Federal prosecutors did not immediately return a call for comment. A telephone number for Hartridge could not immediately be found.
"This is a serious allegation and a serious motion but there is no certainty that Stewart will in the end get a new trial. Even if the judge is convinced that this juror indeed lied she still would have to become convinced that the defense could have had him removed from the jury pool for cause and it's that element that may be tough to prove," says CBSNews.com Legal Analyst Andrew Cohen.
"I don't see how the defense convinces the judge that these alleged misstatements by the juror were material to his ability to judge Stewart fairly and impartially. If anything, defense attorneys might have thought the guy was a good juror for their side had they known in advance about his run-in with the law," says Cohen.
"Even if these allegations are true, I'm not sure that Stewart's lawyers are going to be able to convince this judge in this case that Stewart was denied her right to a fair trial," Cohen says.

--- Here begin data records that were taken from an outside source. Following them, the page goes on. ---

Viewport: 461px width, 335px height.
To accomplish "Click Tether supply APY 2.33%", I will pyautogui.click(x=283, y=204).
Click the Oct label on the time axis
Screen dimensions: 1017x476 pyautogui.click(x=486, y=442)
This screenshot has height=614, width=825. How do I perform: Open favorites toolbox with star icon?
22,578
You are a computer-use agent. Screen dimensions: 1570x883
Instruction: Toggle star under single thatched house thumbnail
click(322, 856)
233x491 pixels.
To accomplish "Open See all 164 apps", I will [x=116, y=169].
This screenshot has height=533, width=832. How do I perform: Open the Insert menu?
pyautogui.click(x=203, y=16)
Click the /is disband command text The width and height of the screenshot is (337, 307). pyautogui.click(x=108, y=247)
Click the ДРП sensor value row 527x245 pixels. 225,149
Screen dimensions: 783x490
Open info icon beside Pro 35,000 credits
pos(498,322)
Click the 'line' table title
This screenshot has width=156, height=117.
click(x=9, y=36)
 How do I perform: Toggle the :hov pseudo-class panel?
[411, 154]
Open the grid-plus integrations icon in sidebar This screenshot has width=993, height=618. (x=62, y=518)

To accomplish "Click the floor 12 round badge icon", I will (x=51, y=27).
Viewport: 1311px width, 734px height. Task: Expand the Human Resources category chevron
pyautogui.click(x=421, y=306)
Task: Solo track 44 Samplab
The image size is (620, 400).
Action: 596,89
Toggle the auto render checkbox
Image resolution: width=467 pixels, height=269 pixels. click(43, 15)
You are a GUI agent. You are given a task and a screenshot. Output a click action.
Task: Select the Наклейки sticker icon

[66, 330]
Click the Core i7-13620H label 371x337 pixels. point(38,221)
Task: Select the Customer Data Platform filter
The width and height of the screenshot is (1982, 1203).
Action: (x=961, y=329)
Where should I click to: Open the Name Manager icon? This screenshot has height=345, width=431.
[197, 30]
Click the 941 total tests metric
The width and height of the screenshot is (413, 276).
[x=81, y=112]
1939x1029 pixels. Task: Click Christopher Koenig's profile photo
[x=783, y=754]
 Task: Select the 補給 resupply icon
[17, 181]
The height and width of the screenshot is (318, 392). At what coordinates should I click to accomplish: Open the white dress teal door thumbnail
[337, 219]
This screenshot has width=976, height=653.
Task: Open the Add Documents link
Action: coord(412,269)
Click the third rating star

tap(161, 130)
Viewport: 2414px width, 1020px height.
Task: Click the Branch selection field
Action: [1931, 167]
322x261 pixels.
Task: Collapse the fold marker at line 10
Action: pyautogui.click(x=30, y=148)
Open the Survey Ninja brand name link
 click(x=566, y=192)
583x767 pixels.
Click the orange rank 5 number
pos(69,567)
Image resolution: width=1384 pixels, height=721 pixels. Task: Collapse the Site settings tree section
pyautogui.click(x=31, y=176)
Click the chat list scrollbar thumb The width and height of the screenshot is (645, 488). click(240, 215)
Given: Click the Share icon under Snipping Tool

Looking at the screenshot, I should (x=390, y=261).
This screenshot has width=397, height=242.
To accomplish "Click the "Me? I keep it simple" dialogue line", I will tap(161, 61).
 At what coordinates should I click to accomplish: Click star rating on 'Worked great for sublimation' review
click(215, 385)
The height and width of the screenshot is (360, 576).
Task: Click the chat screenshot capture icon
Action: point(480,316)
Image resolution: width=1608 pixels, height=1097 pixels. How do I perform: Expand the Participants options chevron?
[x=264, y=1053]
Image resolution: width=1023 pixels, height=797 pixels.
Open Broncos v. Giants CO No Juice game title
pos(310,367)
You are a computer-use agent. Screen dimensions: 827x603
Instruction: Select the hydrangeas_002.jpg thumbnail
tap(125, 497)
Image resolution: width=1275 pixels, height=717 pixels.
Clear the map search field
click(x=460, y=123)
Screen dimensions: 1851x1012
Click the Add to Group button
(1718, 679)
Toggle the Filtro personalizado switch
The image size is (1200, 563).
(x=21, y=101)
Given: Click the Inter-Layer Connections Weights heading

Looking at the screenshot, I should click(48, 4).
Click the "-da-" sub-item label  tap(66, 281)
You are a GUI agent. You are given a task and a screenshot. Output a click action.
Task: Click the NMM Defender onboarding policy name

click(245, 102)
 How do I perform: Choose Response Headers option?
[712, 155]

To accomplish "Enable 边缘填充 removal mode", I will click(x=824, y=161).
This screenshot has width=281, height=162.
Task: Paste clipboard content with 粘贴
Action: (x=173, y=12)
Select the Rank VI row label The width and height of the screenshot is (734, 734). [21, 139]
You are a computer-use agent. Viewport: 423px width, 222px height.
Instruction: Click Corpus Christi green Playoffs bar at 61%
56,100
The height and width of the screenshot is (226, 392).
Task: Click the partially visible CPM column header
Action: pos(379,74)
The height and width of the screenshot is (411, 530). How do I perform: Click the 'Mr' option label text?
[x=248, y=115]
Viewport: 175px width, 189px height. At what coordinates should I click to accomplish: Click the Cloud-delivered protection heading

Stewart was convicted March 5 along with her broker, Peter Bacanovic, of obstructing justice and lying to the government about her sale of a block of stock in a biotechnology company just before the price dropped.
Stewart's Web site about her legal troubles, marthatalks.com, reports that she has received 35,000 supportive e-mail messages since the verdict was announced March 5.
The homemaking authority is scheduled to be sentenced June 17. She is widely expected to get 10 to 16 months in prison.
Stewart's lawyers said Hartridge was arrested in 1997 after a woman with whom he was living filed an assault complaint. They said Hartridge spent several days in jail before the woman withdrew her complaint because she could not miss work to attend court.
In a juror questionnaire, Hartridge claimed he had never been in court other than for a minor traffic violation, the defense lawyers said.
The defense also said that Hartridge lied on his jury questionnaire by omitting that he has been sued at least three times. It said he also lied by not disclosing that he was once accused of stealing from a Little League group.